Clients connected to overlay networks (VRFs) require reachability to enterprise services such as data center, existing network, firewall, WAN, and SD-WAN networks. Certain overlay networks such as Guest (VRF) may require only access to limited services (DHCP, DNS, NAC) to onboard clients and the Internet. A Building Management System overlay network (VRF) may require access to only certain server hosted in the data center and shared services and must be inspected by firewall. Deployment may require firewall to host the gateway (SVI) and have the fabric build a layer 2 stretched VLANs across the network.

External connectivity configured between border device and upstream external device provides a method to connect campus fabric to the rest of the network. The external device can be a router, switch, firewall, SD-WAN, WAN or a Metro-feature-rich capable network device. Depending on the capabilities of the upstream external device, connectivity can be achieved with any of the methods mentioned below and must be configured using the Aruba Central MultiEdit tool.

  • Layer 3 connectivity to external device with OSPF or MP-BGP:

    • Use either sub-interface or VLAN with trunk/MLAG links to establish reachability.

    • If an upstream external device is not VRF capable, establish a routing neighborship from each overlay network (VRF) on the border to the external device configured with a single routing instance.

    • If an upstream external device is VRF capable, extend VRF segmentation from each overlay network (VRF) on the border to the external device with VRF configuration and establish a routing neighborship from each VRF.

    • Deployments using MP-BGP for external connectivity, it is recommended to deploy eBGP sessions between the border and external devices to avoid routing loops.

    • Deployments using OSPF for external connectivity, redistribute between BGP and OSPF on the border device.

  • Layer 3 Connectivity to external device with BGP EVPN VXLAN:

    • Configure point-to-point underlay reachability across loopback and establish BGP EVPN VXLAN neighborship with the external device.

    • Aruba EdgeConnect SD-WAN starting 9.4.1+ version supports BGP EVPN VXLAN allowing deployment to natively extended overlay network (VRF) with Aruba User Roles in the data plane from the campus fabric to SD-WAN fabric.

By default, BGP EVPN within the campus fabric uses host routes to track the edge device where the client is connected. When redistributing the campus fabric BGP EVPN routes to external domains, it is recommended to apply a route map (out direction) on the border device and advertise only prefix entries. On the external device, configure inter-VRF leaking with route maps filtering allowing only the required prefixes for each overlay network (VRF), to be shared to the campus fabric.

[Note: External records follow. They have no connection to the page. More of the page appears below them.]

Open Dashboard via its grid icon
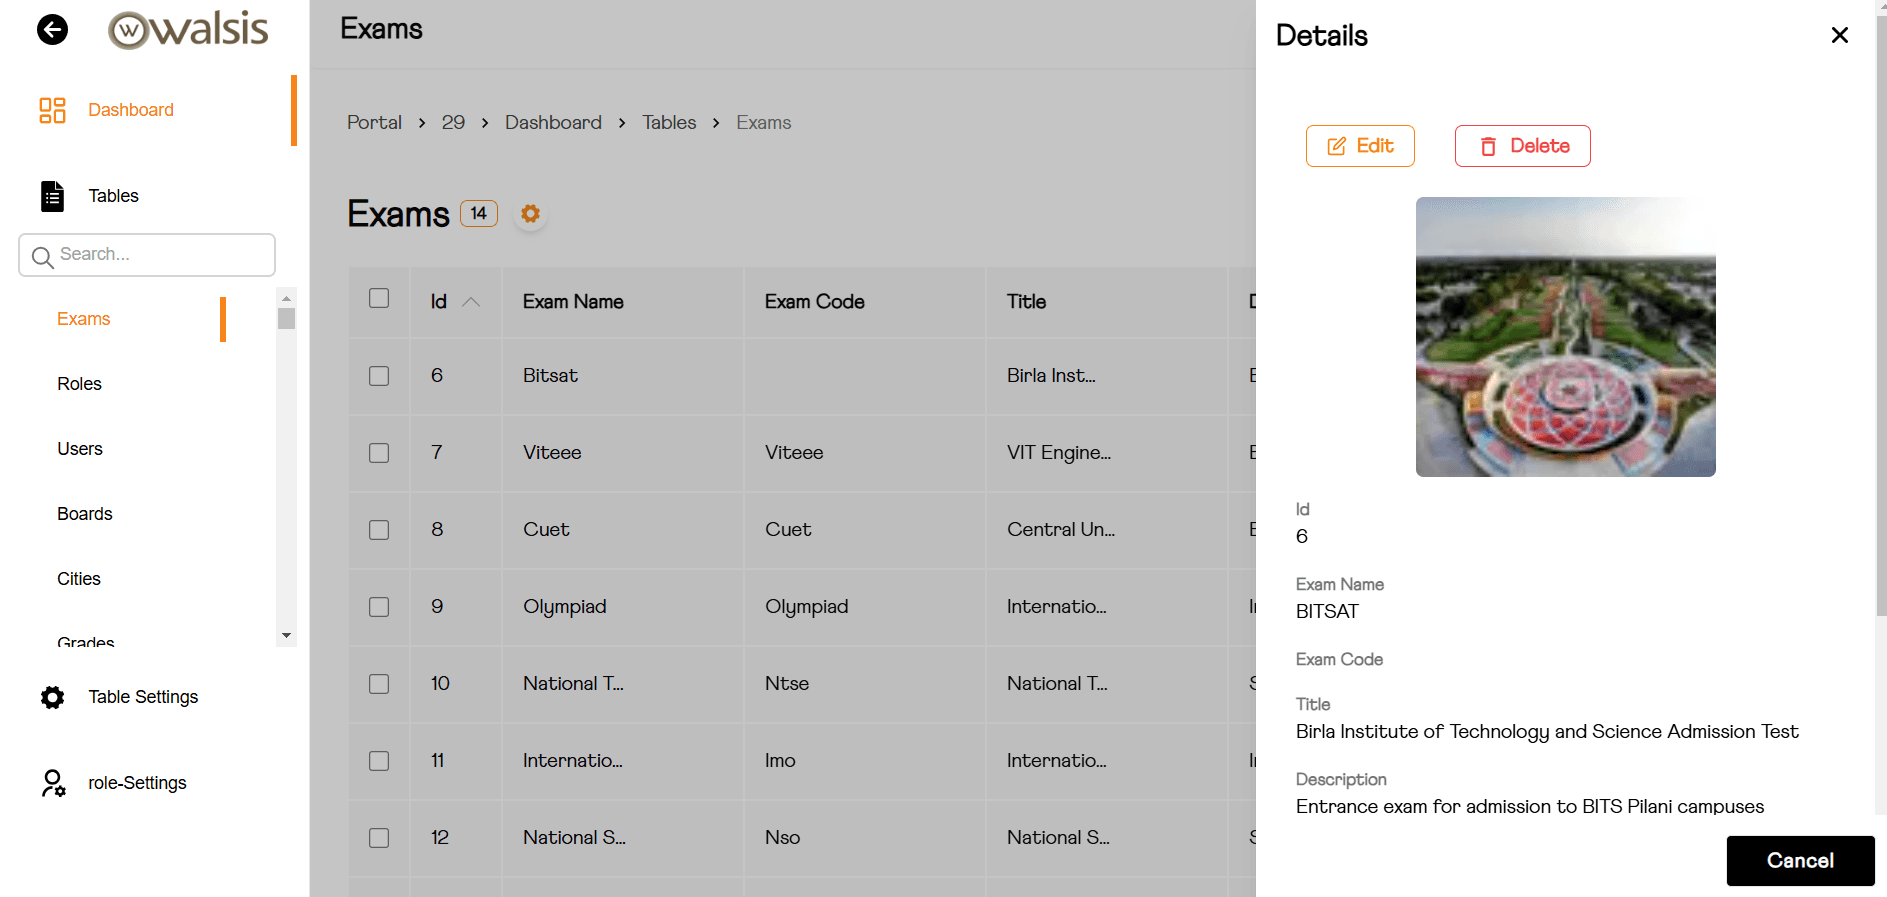This screenshot has width=1887, height=897. pos(52,110)
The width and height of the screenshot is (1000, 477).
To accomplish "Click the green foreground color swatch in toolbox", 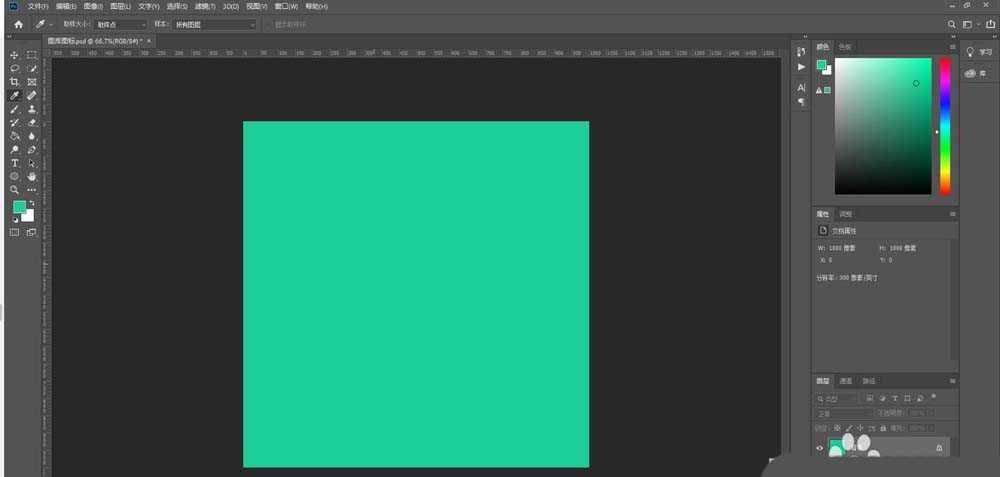I will 18,207.
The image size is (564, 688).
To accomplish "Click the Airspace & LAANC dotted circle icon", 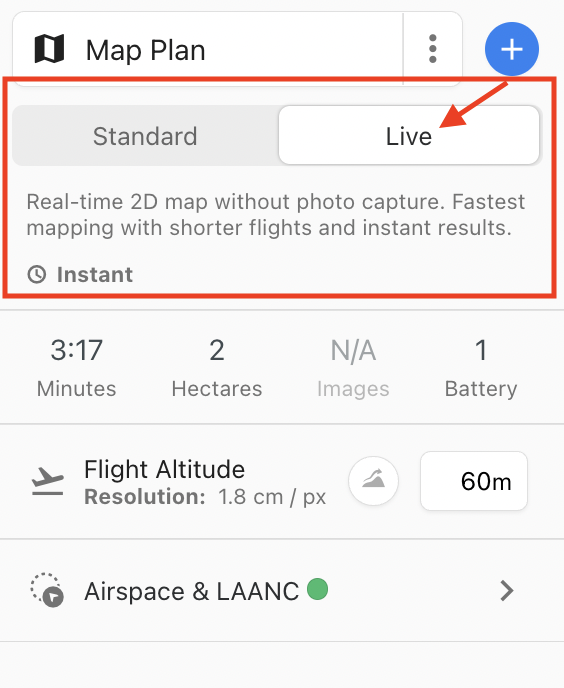I will tap(47, 590).
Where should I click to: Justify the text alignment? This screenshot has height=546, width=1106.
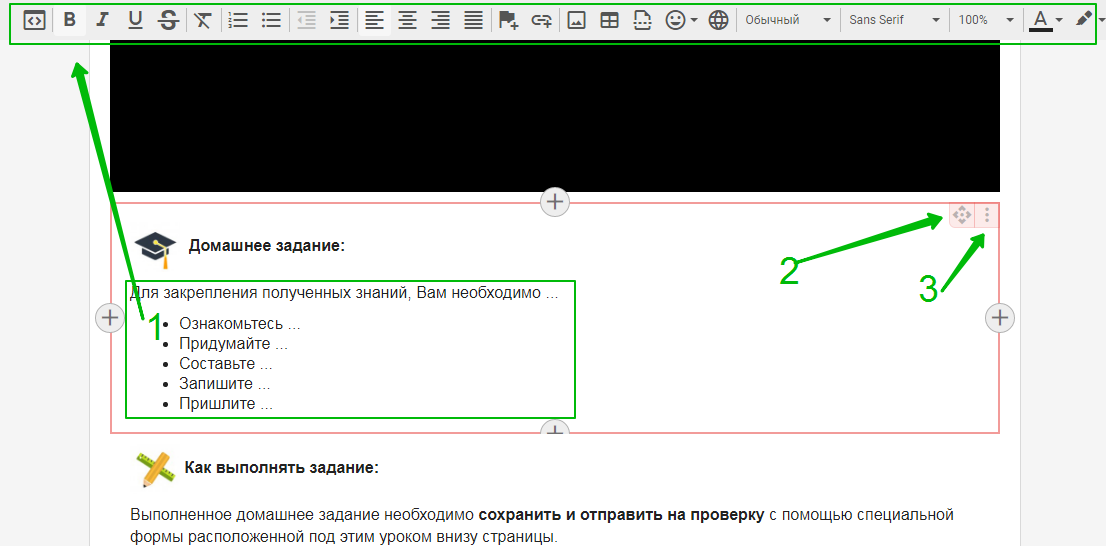tap(473, 20)
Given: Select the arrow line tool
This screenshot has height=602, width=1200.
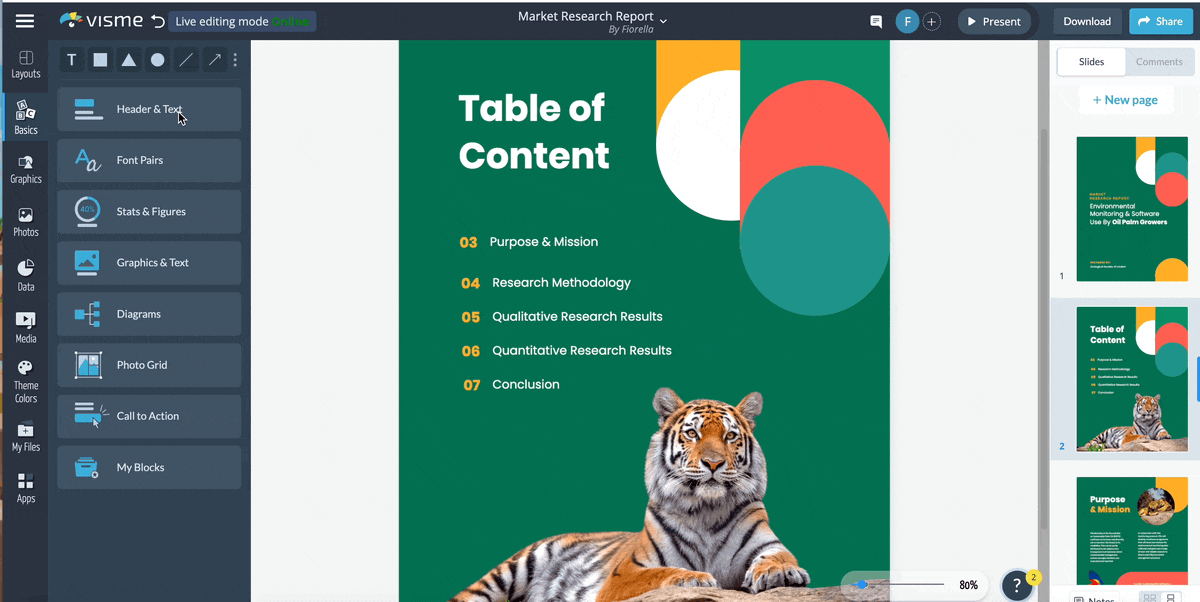Looking at the screenshot, I should pos(214,60).
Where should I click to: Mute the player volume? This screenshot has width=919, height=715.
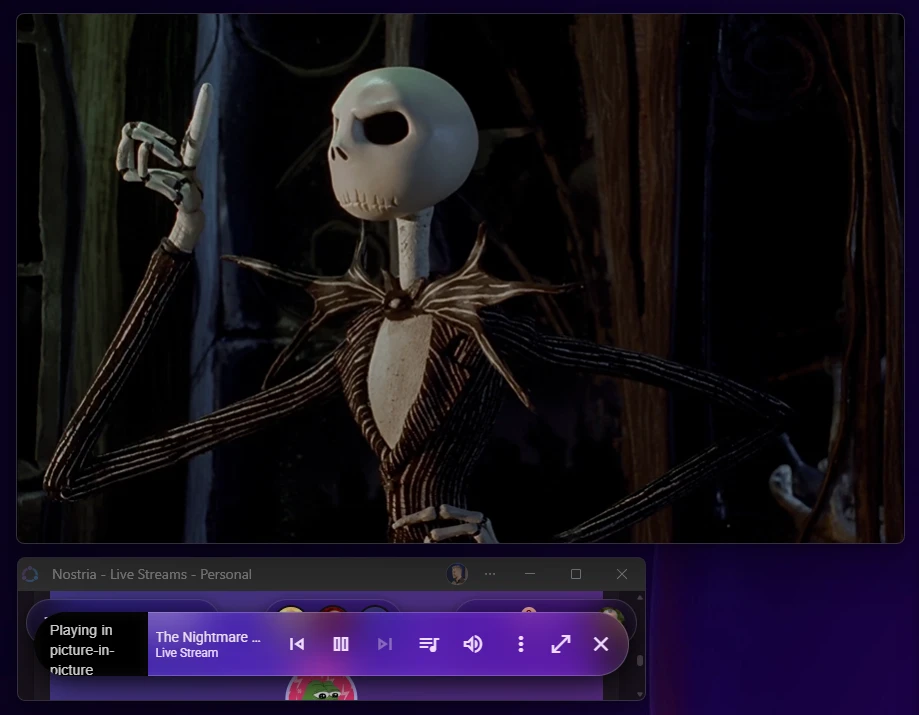pyautogui.click(x=473, y=644)
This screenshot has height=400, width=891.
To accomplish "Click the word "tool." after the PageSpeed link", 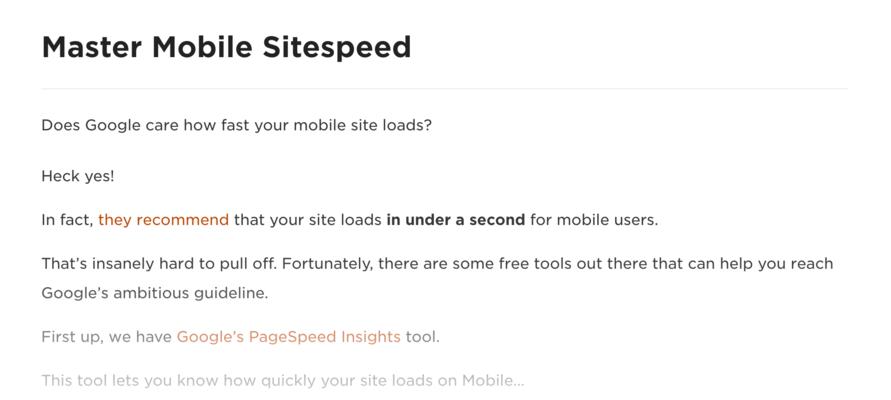I will point(423,337).
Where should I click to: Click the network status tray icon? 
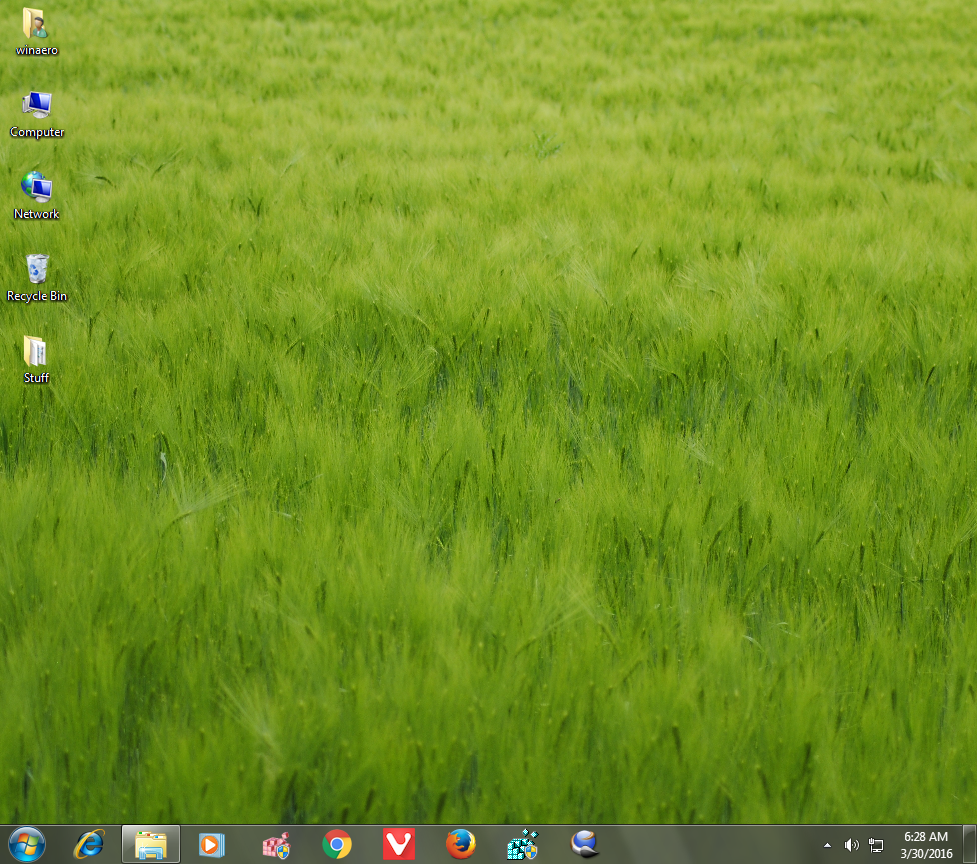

If the external device is a firewall, administrators can enable stateful inspection on each overlay network (VRF) and enable Inter-VRF leaking with selective route-filtering to advertise only required prefixes to campus fabric.

  • Layer 2 connectivity to external device:
    • Configure Trunk or Multi-Chassis LAG connectivity to external networks hosting the gateway for the Layer 2 segment in the campus fabric.
    • Enable spanning-tree on the border and external device to ensure network stability.

Layer 2 or Layer 3 external connectivity configuration must be provisioned on the border and on the external device using the Aruba Central MultiEdit tool.